Iraq Vets Blame KBR for IllnessesFebruary 16, 2009
Houston Chronicle
Ten contractors and dozens of National Guardsmen -- including a dying senior officer -- allege that Houston-based KBR knowingly allowed them to be poisoned by cancer-causing chemicals at a Basra water plant where they were making repairs to keep Iraq's oil fields pumping during the war.
Allegations from the workers, six of whom live in or near Houston, are documented in a federal arbitration complaint pending in Houston and a related federal lawsuit filed in December by the guardsmen in Indiana.
Most of the KBR contractors were sent to Iraq around April 2003 as part of Operation Restore Iraqi Oil, a no-bid U.S. contract worth billions. Members of the U.S. Army National Guard, most from Indiana, escorted and guarded the workers.

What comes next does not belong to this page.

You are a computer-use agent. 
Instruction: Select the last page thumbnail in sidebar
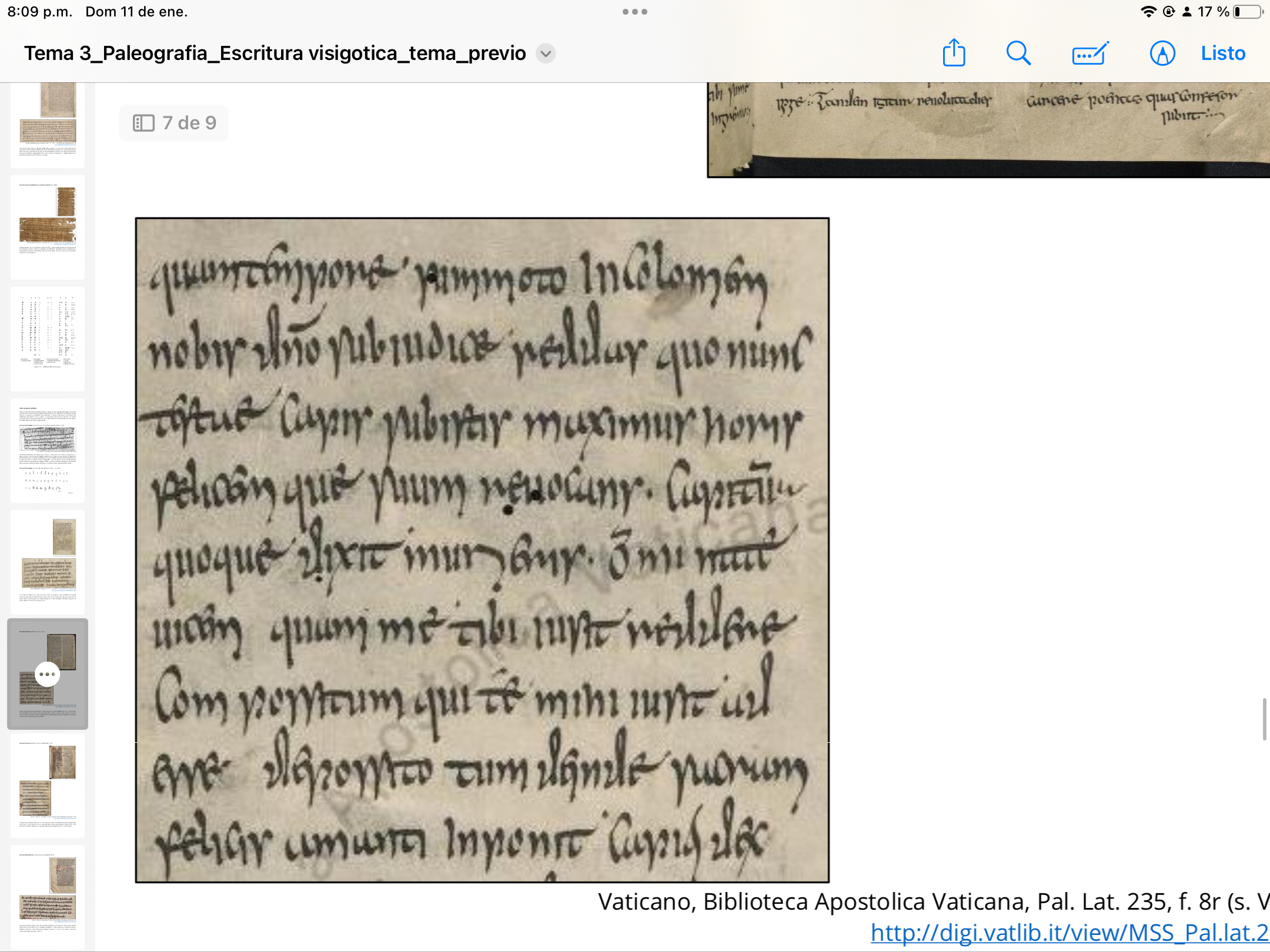[x=48, y=896]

KBR officials acknowledge that a dangerous anti-corrosive chemical was stored and spilled at the Qarmat Ali water plant just outside Basra. Under Saddam Hussein's regime, Iraqis used the chemical to keep pipes free of corrosion as river water from the plant was pumped to oil fields miles away.
The company said its own tests showed that "some areas of soil" contained hexavalent chromium -- a human carcinogen that is the same toxin associated with contaminated drinking water in California exposed by crusader Erin Brockovich.